- Genres: Hidden object, adventure
- Developer: Boomzap Entertainment
- Publisher: Big Fish Games
- Platforms: Windows, Mac OS X, iPhone, iPad, Android
- First release: Antique Road Trip: USA May 30, 2010
- Latest release: Antique Road Trip: American Dreamin' September 25, 2013

= Antique Road Trip =

Antique Road Trip is a hidden object puzzle adventure game series developed by Boomzap Entertainment and published by Big Fish Games. It is available on Microsoft Windows, Mac, iPhone, iPad and Android platforms.

As of 2013, three Antique Road Trip games have been released. Unlike the first two games in the franchise, the latest installment Antique Road Trip: American Dreamin is free-to-play.

== Plot ==

Main characters Grace and James Anderson are newlyweds travelling across America in search for hard-to-find antiques for their business. They visit cities such as Cheyenne, Memphis, Austin, Montana, Wisconsin and Louisiana to find various treasures. In the sequel, their newborn son, Colin, and a cute little puppy join them in their adventures.

These two antiques experts return for a third game not as main characters, but to help the player rebuild a local antique shop.

== Games ==

=== Antique Road Trip: USA ===

Antique Road Trip: USA was released as an exclusive game on Big Fish Games on May 30, 2010 where it quickly rose to #5 on the all formats chart. Antique Road Trip is a game in the Hidden Object genre containing different types of mini-games. Gamezebo gave a score of 3.5 out of 5 stars to the game, saying "Still, Antique Road Trip is a solid game, if not an especially profound or memorable one." Antique Road Trip: USA was released as an app with Free and Full versions on the iOS for both the iPhone and iPad in the months of June and July in 2011. Meanwhile, Android versions for Google Play and Amazon App Store were released in 2013.

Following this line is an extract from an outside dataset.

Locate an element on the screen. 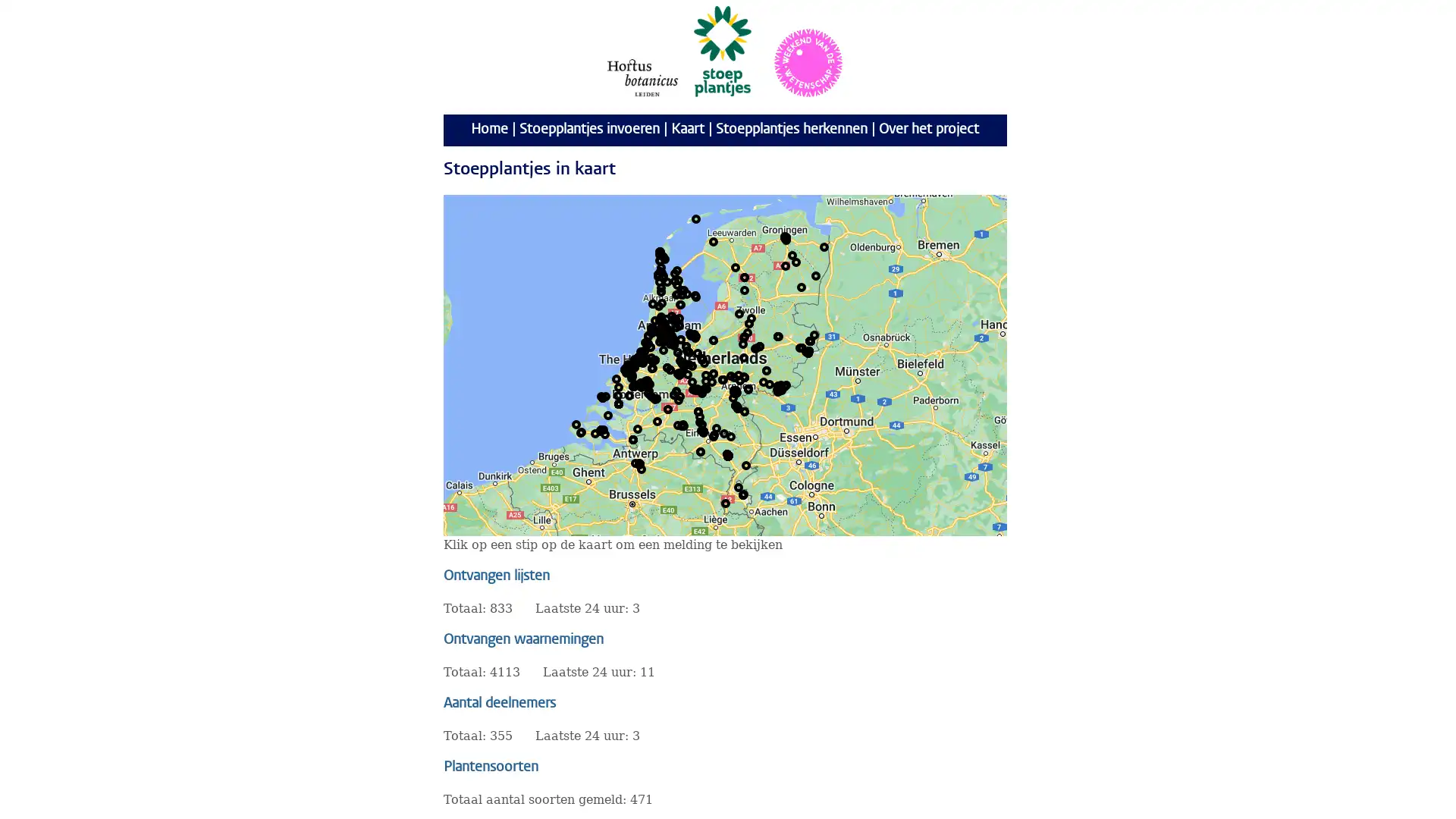 The image size is (1456, 819). Telling van op 22 mei 2022 is located at coordinates (687, 374).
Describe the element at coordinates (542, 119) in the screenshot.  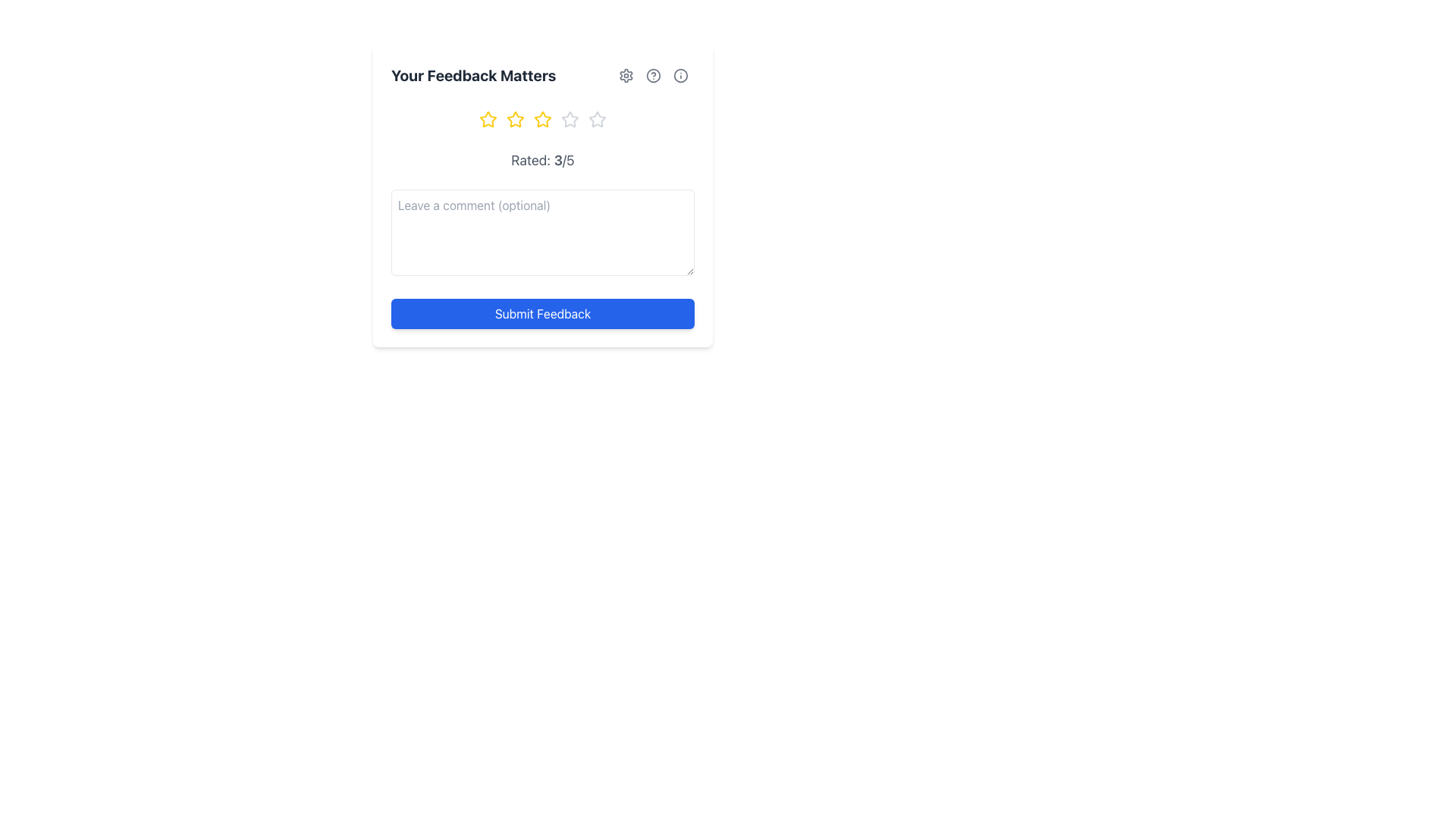
I see `the third star icon from the left in the interactive rating system` at that location.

=== Antique Road Trip 2: Homecoming ===
Antique Road Trip 2: Homecoming was released on Big Fish Games on April 19, 2011 as a sequel to Antique Road Trip USA. Similar to the prequel, it is a hidden object game with different mini-games. It received positive reviews from various game sites like iWin, Gamezebo and Big Fish Games where the customizable hint-giving puppy was pointed out as a "cute and welcome addition to the game." Android versions for Google Play and Amazon App Store were released in 2014.

=== Antique Road Trip: American Dreamin' ===

Antique Road Trip: American Dreamin is the third game in the franchise and was released on Big Fish Games on September 25, 2013. Like the first two games, the gameplay consists of hidden object scenes and mini-games. However, this is the first in the series, and of all the games developed by Boomzap, to be offered in the free-to-play format. It also includes a town-building feature. In an interview with Boomzap developers, it can be played as a stand-alone since the players create their own story. It also has a social gaming component wherein interaction with other real live players is also available.

Big Fish Games and Boomzap Entertainment also released an update that featured a Thanksgiving event starting November 15, 2013. Autumn-themed decorations and items were added to the game, including new quests and a pilgrim character.

Another update was released on December 10, 2013 which added new Christmas hidden object scenes, all-around Winter theme and daily holiday quests. Boomzap and Big Fish Games continue to release updates with themed events such as Valentines. It features a love story between two female characters. According to a review, it is "highly enjoyable and visually appealing" and "family-friendly".